**Your goal**. Each line of the data below that holds the word "Projects" is to be reported in full.

(Records from a data collection)
──────

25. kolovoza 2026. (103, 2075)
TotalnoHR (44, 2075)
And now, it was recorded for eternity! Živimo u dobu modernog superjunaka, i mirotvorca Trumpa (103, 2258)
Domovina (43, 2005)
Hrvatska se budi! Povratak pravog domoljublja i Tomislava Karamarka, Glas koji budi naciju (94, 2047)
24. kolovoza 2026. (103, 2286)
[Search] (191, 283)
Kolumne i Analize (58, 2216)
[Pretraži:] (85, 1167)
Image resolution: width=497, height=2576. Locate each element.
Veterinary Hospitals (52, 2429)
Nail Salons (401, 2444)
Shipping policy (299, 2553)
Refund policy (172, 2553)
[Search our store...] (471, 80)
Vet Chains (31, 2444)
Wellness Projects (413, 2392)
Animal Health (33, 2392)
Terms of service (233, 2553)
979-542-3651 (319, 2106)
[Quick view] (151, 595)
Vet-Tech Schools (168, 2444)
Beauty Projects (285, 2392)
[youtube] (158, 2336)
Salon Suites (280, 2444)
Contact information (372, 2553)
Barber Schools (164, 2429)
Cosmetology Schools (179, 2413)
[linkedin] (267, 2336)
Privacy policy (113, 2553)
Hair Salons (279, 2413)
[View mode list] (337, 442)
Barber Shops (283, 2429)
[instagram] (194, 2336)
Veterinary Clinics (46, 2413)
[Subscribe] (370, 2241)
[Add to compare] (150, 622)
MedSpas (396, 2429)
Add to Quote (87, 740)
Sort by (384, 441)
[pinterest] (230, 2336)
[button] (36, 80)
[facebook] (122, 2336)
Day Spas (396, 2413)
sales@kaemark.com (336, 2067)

──────

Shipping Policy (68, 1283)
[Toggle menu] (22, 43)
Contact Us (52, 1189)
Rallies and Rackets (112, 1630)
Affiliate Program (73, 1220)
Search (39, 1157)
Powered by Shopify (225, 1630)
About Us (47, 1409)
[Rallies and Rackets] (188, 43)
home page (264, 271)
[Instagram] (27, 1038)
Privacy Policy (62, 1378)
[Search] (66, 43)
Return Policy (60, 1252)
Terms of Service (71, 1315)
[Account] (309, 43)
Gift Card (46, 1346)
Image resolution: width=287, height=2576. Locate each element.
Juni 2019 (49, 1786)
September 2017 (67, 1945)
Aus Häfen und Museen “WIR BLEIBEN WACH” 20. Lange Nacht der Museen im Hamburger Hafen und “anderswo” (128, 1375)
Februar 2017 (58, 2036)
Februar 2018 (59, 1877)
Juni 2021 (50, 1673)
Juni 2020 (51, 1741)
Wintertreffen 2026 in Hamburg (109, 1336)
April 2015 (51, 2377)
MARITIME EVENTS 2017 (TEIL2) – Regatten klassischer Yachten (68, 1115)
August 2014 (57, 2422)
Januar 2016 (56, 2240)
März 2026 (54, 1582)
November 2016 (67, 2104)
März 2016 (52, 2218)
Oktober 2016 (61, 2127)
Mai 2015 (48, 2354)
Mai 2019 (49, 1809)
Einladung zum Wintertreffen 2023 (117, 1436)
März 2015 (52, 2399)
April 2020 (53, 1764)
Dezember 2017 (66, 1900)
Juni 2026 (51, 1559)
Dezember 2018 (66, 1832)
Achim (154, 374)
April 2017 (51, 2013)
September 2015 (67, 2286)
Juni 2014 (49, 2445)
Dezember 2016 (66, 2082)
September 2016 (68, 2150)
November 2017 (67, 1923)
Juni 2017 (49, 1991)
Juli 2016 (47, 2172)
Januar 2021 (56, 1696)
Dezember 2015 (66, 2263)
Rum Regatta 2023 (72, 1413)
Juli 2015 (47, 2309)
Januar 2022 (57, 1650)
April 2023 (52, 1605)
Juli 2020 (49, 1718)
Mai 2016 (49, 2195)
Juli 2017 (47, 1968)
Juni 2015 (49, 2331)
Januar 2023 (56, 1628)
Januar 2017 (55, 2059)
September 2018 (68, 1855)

──────

**Reply**.
Wellness Projects (413, 2392)
Beauty Projects (285, 2392)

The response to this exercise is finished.